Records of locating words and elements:
* * *
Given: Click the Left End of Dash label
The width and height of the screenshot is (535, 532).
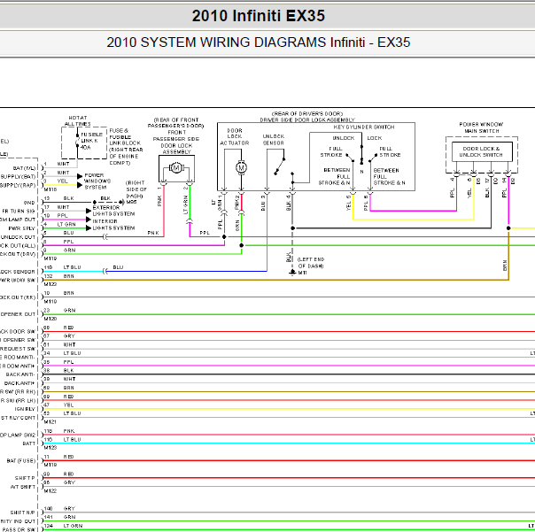Looking at the screenshot, I should [x=311, y=263].
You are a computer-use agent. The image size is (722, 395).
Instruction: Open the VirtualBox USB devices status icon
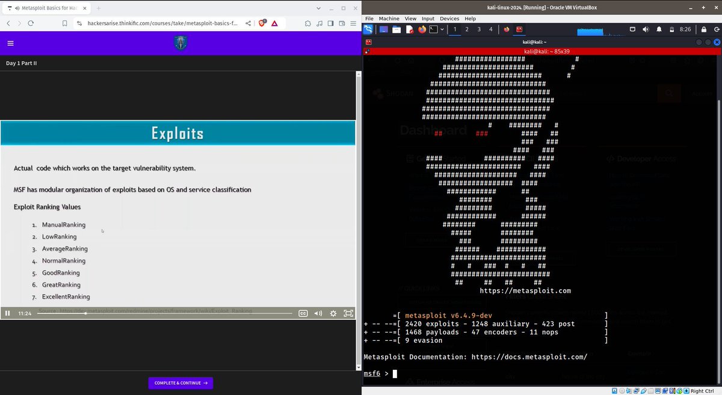tap(644, 391)
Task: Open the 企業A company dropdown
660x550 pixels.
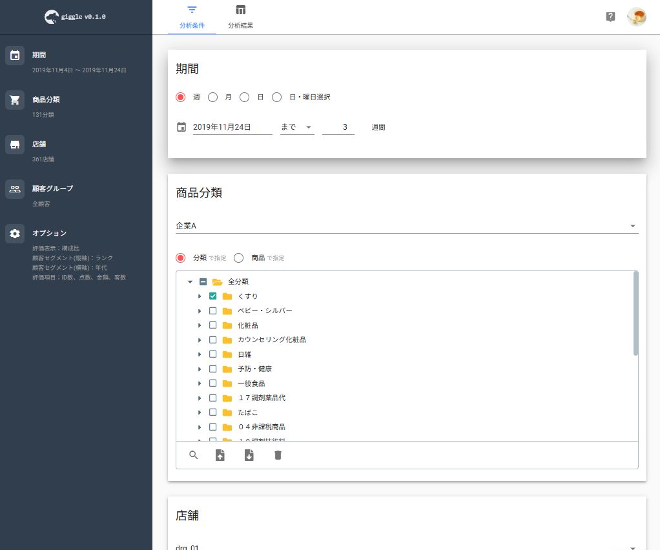Action: tap(407, 226)
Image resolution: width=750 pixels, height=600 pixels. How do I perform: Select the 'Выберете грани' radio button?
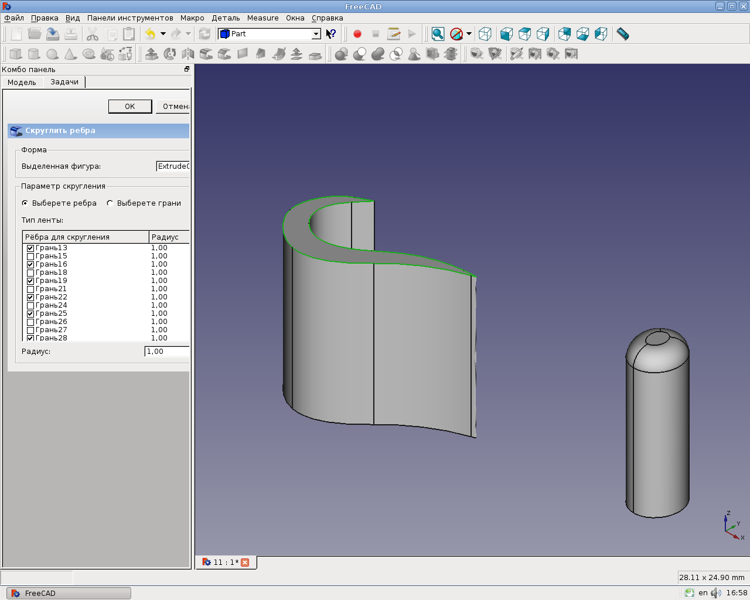click(x=110, y=203)
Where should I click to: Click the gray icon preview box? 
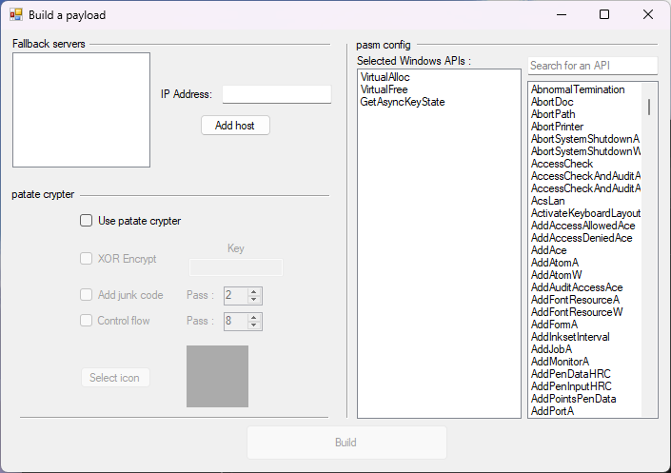click(217, 376)
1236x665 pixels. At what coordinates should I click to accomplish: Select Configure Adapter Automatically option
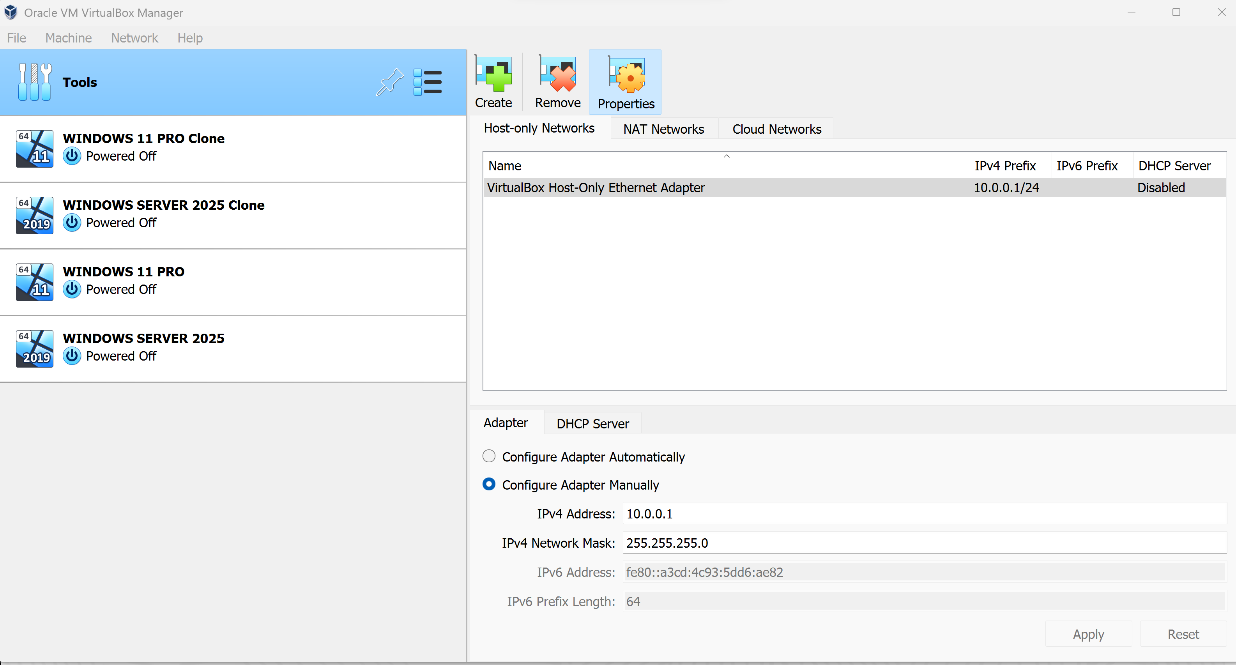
* * *
● Work to complete: Reproduce every entry above verbatim, omitting the pictures.

● Written response:
Given: Click the Left End of Dash label
The width and height of the screenshot is (535, 532).
Looking at the screenshot, I should [x=311, y=263].
You are a computer-use agent. The image size is (722, 395).
Instruction: Open the VirtualBox USB devices status icon
tap(644, 391)
Task: Open the 企業A company dropdown
660x550 pixels.
Action: tap(407, 226)
Image resolution: width=750 pixels, height=600 pixels. How do I perform: Select the 'Выберете грани' radio button?
click(x=110, y=203)
Where should I click to: Click the gray icon preview box? 
click(217, 376)
1236x665 pixels. At what coordinates should I click to accomplish: Select Configure Adapter Automatically option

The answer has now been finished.